Reconstruction of Fragmented Trajectories of Collective Motion using Hadamard Deep Autoencoders
This work addresses trajectory fragmentation issues in multi-object tracking for collective motion analysis, but it appears incremental as it extends existing deep autoencoder methods with a specific loss function.
The paper tackles the problem of reconstructing fragmented trajectories in collective motion data, such as from fish or humans, by introducing a Hadamard deep autoencoder (HDA) trained only on fully observed segments, and it compares performance with a low-rank matrix completion scheme.
Learning dynamics of collectively moving agents such as fish or humans is an active field in research. Due to natural phenomena such as occlusion and change of illumination, the multi-object methods tracking such dynamics might lose track of the agents where that might result fragmentation in the constructed trajectories.
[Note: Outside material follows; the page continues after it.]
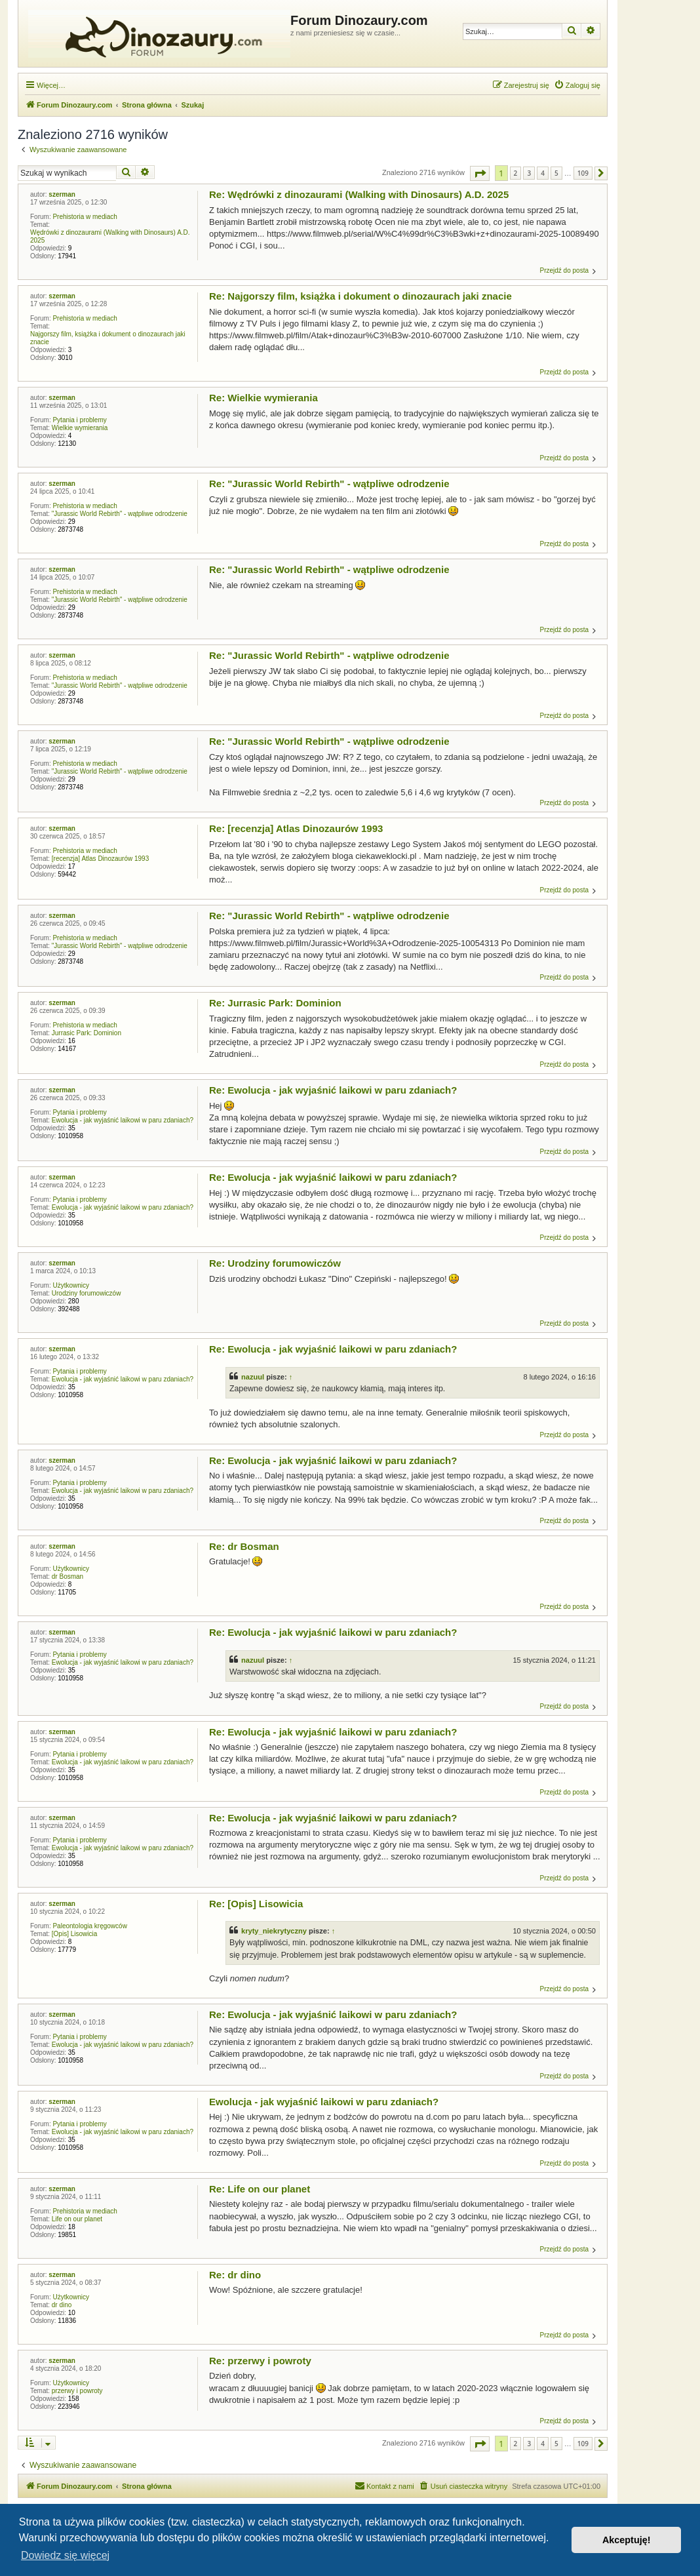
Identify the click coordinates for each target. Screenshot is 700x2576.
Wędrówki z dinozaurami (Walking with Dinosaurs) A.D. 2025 (110, 236)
Here, we present an extended deep autoencoder (DA) that we train only on fully observed segments of the trajectories by defining its loss function as the Hadamard product of a binary indicator matrix with the absolute difference between the outputs and the labels. The trajectories of the agents practicing collective motion is low-rank due to mutual interactions and dependencies between the agents that we utilize as the underlying pattern that our Hadamard deep autoencoder (HDA) codes during its training. The performance of our HDA is compared with that of a low-rank matrix completion scheme in the context of fragmented trajectory reconstruction.